=== TEXT BLOCK ===
Item 4.L. on next Tuesday’s City Council consent agenda is a report on the draft Environmental Impact Report (DEIR) for the UC Davis Long Range Development Plan. The report recommends that the City Council authorize the City Manager or his designee to finalize and submit a comment letter on the DEIR to UCD by the May 29 deadline. The draft comment letter is attached to the staff report.
The link to next Tuesday’s City Council report and draft comment letter is below. Although the report is on the Council’s consent agenda, readers are encouraged to support the draft comment letter during the Council meeting’s public comment period. Due to ceremonial presentations, the regular agenda is not scheduled to start until 7:10 PM.

=== REQUIRED ACTIONS ===
[1] Summarize the UC Davis planning notice in two sentences.
[2] List every part of the City Council meeting that the UC Davis planning notice names.
[3] Write the next few sentences of the UC Davis planning notice, picking up after its final sentence.

=== PROVIDED INFORMATION ===

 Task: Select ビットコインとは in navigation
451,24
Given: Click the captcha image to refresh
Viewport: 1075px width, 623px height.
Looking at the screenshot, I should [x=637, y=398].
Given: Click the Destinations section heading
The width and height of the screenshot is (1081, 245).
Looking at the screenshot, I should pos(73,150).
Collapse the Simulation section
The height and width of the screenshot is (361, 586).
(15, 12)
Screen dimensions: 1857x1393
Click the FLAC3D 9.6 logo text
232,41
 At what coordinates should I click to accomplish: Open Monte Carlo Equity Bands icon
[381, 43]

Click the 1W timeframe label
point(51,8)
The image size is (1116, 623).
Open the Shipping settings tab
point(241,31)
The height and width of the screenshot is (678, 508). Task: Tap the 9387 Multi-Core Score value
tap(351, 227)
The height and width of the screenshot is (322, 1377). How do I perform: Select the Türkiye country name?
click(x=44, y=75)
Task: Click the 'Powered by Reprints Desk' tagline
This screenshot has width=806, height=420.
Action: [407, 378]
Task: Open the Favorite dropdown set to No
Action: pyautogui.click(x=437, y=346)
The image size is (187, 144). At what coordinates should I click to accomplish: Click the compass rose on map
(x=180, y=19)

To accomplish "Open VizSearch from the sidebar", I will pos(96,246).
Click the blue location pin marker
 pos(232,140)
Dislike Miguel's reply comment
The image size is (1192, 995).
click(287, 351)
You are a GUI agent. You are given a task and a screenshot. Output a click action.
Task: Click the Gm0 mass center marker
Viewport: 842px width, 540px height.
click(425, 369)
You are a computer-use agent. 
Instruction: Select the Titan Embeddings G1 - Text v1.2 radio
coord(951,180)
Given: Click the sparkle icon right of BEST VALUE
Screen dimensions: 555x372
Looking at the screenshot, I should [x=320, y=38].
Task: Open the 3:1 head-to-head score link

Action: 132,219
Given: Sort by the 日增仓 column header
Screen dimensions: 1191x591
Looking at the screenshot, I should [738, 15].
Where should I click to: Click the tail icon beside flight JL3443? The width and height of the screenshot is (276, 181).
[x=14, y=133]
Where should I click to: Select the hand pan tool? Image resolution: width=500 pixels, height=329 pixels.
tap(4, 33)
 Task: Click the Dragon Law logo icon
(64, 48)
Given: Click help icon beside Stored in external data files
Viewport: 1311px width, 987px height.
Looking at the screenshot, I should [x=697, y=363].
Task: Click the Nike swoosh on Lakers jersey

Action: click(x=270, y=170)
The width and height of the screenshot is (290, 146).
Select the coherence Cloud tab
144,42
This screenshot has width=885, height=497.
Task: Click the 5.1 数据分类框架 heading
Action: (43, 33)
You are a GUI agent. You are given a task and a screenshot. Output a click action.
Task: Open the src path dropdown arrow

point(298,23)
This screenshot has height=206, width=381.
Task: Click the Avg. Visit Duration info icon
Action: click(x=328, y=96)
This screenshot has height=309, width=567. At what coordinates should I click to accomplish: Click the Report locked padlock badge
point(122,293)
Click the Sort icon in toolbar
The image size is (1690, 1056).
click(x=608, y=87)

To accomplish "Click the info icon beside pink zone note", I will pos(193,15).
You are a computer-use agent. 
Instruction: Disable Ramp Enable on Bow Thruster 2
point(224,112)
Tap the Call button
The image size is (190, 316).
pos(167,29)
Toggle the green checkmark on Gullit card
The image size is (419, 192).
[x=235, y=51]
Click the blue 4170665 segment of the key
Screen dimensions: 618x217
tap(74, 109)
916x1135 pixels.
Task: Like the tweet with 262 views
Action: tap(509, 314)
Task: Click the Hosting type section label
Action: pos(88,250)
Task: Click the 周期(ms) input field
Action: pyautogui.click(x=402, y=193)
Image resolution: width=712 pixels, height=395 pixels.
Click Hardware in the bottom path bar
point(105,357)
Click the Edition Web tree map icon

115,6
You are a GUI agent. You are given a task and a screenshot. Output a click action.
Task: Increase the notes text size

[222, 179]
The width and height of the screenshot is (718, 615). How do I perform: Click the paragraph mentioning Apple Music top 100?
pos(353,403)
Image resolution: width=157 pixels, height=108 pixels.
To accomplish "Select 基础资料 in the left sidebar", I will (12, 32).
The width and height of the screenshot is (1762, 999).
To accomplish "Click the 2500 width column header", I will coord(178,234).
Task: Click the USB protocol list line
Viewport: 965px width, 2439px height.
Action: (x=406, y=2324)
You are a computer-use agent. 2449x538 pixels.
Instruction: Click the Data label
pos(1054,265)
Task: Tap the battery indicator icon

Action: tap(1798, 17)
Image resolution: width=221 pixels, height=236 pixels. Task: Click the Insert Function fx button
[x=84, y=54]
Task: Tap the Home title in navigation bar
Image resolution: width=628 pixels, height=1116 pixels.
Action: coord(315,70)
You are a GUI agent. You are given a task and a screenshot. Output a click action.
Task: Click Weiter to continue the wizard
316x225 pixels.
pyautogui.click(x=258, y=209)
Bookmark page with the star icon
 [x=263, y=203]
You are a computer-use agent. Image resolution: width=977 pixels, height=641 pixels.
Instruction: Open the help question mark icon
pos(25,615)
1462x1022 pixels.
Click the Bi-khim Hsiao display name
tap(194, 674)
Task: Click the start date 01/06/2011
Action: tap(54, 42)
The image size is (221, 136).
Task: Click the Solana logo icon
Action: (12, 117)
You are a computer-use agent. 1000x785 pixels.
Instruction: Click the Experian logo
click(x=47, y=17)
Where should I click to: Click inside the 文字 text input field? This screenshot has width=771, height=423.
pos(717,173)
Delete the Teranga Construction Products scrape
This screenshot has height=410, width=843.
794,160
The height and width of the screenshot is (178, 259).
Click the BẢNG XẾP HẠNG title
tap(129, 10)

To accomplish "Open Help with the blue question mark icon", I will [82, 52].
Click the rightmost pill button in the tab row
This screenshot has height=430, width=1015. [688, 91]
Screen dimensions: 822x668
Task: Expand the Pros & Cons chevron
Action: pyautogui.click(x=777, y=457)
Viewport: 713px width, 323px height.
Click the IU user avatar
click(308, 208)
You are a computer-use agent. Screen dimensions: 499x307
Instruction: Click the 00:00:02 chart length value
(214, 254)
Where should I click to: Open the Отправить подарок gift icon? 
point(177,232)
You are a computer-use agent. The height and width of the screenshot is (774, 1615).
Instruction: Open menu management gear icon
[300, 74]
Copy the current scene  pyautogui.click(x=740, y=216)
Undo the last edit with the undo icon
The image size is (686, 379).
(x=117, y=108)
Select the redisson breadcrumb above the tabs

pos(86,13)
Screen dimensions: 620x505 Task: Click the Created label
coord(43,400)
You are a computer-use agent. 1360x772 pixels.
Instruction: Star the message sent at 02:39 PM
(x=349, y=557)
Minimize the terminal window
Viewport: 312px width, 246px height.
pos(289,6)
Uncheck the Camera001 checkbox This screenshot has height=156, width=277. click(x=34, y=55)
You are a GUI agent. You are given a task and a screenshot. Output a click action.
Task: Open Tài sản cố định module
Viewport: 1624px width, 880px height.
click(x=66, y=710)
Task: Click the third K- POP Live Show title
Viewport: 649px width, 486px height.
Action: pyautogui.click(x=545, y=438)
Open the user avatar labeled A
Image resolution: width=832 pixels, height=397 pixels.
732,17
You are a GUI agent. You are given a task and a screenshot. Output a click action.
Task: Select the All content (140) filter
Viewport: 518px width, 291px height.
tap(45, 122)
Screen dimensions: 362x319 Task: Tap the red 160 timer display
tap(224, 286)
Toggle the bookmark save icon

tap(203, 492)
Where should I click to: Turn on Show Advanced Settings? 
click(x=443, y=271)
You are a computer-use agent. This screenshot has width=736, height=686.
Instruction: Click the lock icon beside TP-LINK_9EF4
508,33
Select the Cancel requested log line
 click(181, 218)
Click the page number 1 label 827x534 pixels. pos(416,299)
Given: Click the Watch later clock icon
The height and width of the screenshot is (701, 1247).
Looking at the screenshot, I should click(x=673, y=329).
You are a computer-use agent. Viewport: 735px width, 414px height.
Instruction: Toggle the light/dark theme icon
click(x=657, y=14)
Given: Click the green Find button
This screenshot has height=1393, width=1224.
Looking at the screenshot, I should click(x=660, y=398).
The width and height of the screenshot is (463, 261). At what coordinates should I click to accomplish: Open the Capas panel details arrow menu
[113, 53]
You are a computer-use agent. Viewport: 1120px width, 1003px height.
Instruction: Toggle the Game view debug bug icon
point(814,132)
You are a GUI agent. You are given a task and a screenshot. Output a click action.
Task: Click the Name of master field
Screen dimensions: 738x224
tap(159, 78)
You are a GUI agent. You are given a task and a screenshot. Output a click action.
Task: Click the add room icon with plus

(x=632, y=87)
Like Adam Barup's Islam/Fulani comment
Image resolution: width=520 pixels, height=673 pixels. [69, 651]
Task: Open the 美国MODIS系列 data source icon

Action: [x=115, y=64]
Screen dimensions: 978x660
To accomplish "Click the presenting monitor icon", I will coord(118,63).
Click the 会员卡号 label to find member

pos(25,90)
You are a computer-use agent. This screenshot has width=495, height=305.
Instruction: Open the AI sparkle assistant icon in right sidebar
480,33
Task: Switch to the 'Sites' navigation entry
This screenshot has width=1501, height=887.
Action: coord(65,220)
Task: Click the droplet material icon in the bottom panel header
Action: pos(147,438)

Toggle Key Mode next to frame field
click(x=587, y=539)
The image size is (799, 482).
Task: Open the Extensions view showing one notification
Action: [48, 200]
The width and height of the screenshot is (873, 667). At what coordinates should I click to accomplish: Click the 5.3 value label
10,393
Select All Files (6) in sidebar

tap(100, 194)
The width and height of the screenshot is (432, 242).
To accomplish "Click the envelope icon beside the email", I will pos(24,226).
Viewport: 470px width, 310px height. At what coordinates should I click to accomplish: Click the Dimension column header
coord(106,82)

=== EXPECTED RESPONSES ===
[1] Next Tuesday's City Council consent agenda includes a report on the draft Environmental Impact Report for the UC Davis Long Range Development Plan, which recommends authorizing the City Manager or his designee to finalize and submit a comment letter to UCD by the May 29 deadline. Readers are encouraged to support the draft comment letter during the public comment period, although ceremonial presentations mean the regular agenda is not scheduled to start until 7:10 PM.

[2]
- Consent agenda
- Public comment period
- Ceremonial presentations
- Regular agenda

[3]
The proposed draft comment letter prepared by City staff is right on target, hitting all of the shortcomings of the draft LRDP and DEIR. In January of last year the City transmitted a detailed 9-page comment letter to UCD on the letterhead of the City Attorney’s law firm, Best Best & Krieger. That letter, which responded to the DEIR Notice of Preparation (NOP) issued early last year by UCD, provided excellent critical analysis, comments and suggestions. It was, in fact, one of the best NOP comment letters I’ve seen in more than 30 years working with the California Environmental Quality Act (CEQA). It is now unfortunate that UCD decided once again to completely ignore the City’s concerns. I developed a similarly detailed comment letter, which it now appears was likewise ignored by UCD in developing both the draft LRDP and the recently released DEIR.
I’ve read the entire 100-page LRDP issued in April, and concluded that it is completely devoid of any meaningful substance. It’s full of attractive photos but limited text. It is hard to believe that UCD spent 3 years developing such a vacuous document. The plan continually emphasizes how it will contribute to the future “richness” of the campus and how the university experience will be “enriched” for students and employees, but provides no useful information on when additional campus housing will actually be constructed to accommodate the anticipated growth in the student population.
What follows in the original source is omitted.